DATA =>

■ ■ ■

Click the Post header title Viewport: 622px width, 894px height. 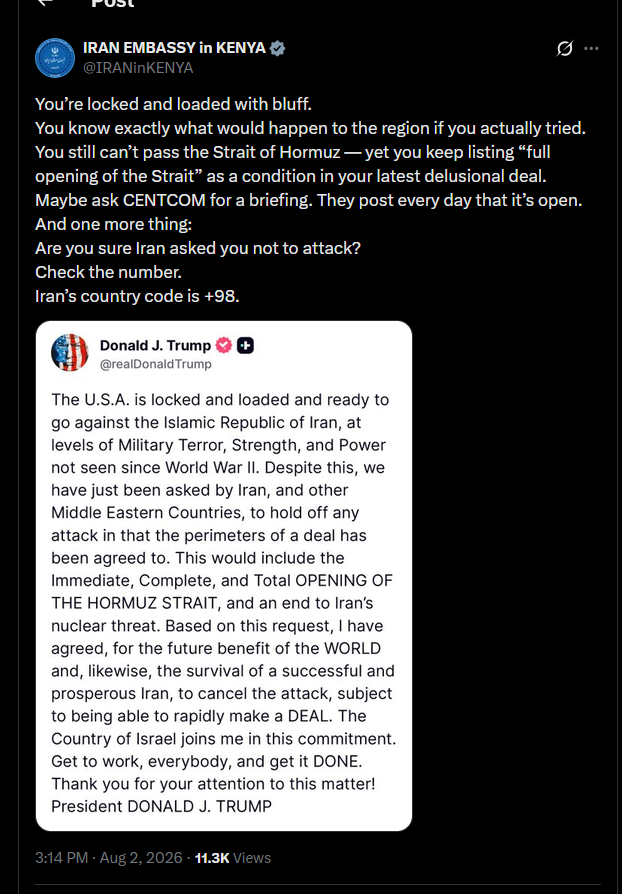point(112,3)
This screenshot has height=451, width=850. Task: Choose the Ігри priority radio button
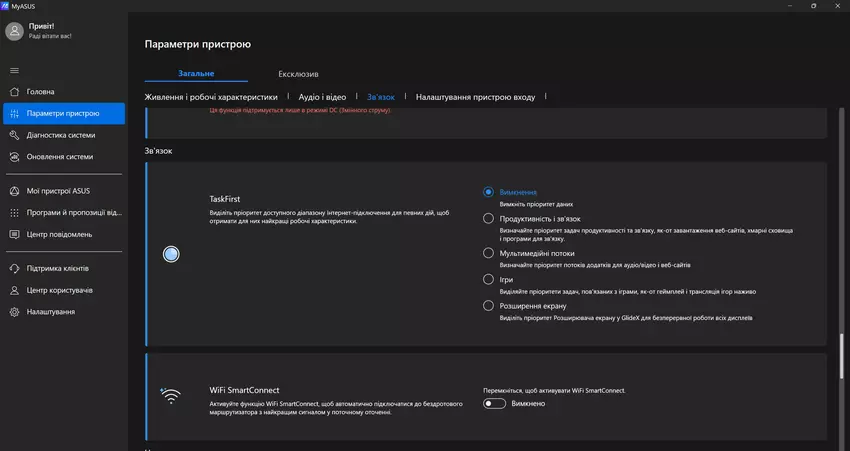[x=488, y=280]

■ ■ ■

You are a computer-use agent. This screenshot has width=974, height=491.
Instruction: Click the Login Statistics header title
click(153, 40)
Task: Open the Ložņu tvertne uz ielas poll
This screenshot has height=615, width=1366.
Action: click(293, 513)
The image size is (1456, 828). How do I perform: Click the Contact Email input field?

■ ■ ■

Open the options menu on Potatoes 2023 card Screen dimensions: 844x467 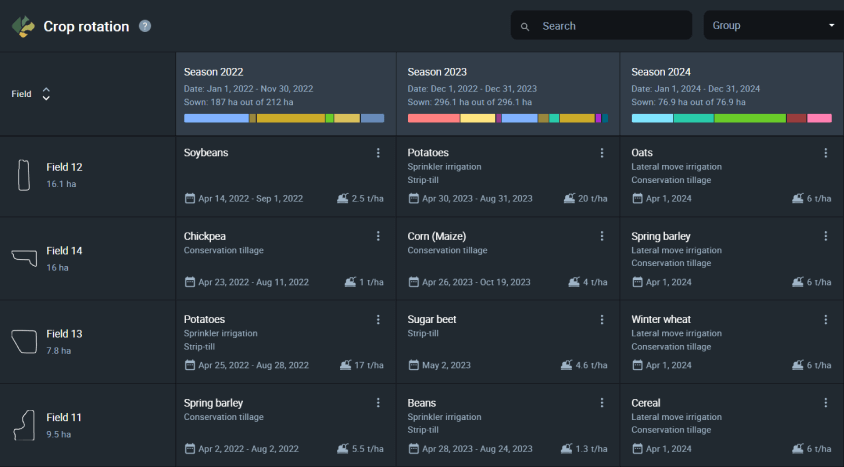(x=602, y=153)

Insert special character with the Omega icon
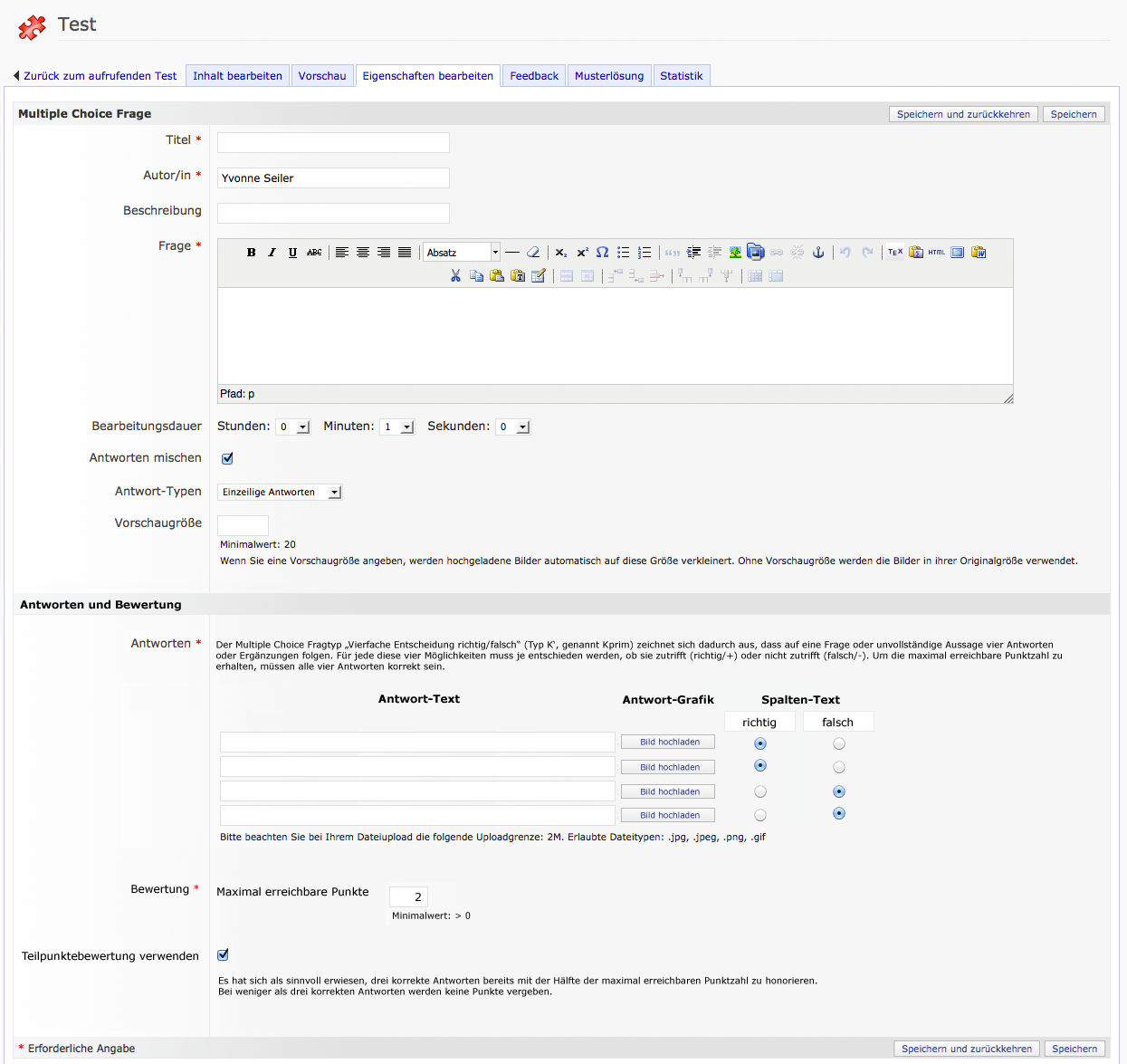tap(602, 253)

■ ■ ■

WHAT THE TASK ASKS =>
Of the entries above, transcribe exactly those lines that fall between the line containing "This screenshot has height=615, width=1366." and the line containing "The image size", together with those two lines.

EXERCISE RESPONSE =>
This screenshot has height=615, width=1366.
Action: click(293, 513)
The image size is (1456, 828). How do I perform: Click the Contact Email input field?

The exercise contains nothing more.